The city is always an ambiguous place in Scripture. It is certainly not green pastures beside still waters in the presence of God despite the presence of enemy and death. (Psalm 23) The city is the place of gathering which it is not called ecclesia. Unhealed city always has the smell of "The Naked City," John Sylvester's crime column from The Age. His title reflects the underbelly of our gathering as people. Under the brick-veneer of our civility there is something visceral and naked about us; something driven. We are owned by our appetites...

The man who cannot remain in a house, but is a man of the city is the one who welcomes Jesus to this land. But he is host in more ways than one. He has demons.

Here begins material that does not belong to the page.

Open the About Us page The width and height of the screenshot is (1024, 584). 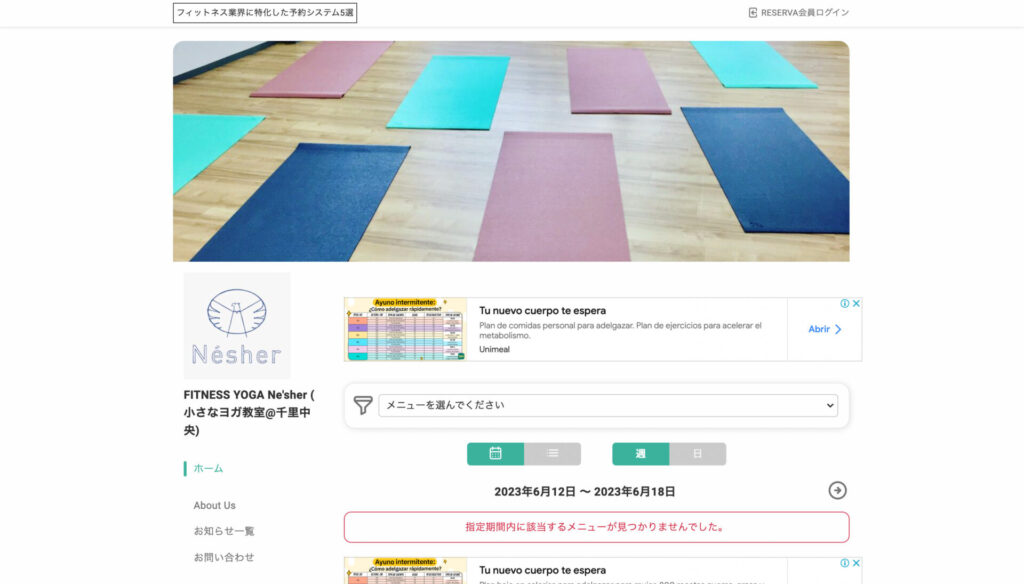pyautogui.click(x=214, y=506)
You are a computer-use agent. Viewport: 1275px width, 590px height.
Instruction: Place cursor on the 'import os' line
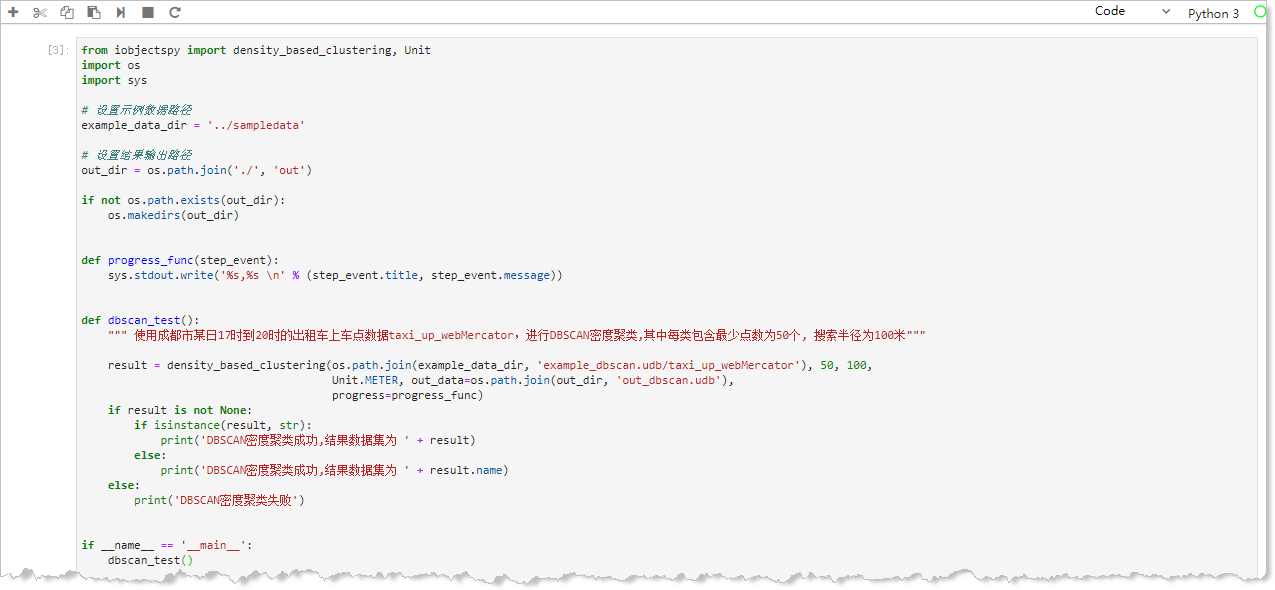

Here is where we can misread the story. This is not a story about a man who is mentally ill, or who is possessed. This is a story about us, one of us, to be sure, but if we do not see that this story is about us— about me,  we miss everything. We all have demons. This is beautifully illustrated by Phillip Pullman in The Golden Compass, where Lyra appears with her dæmon Pantalaimon. He is the essential her; her visible psyche, so to speak. Dæmons can change in Lyra's world as a child works out who she is: eventually the dæmon settles into a consistent form.

We think that our dæmon, our us-ness, is something we develop for ourselves. We are, after all, us. We have charted our course, we have chosen who we are.  But is this so? "We always learn to see through the eyes of another.... the desire of another directs our seeing and makes available to us what is to be seen." (James Alison On Being Liked pp1) We are formed before we know who we are, and by the time we begin to know who we are, we are blind to half the world.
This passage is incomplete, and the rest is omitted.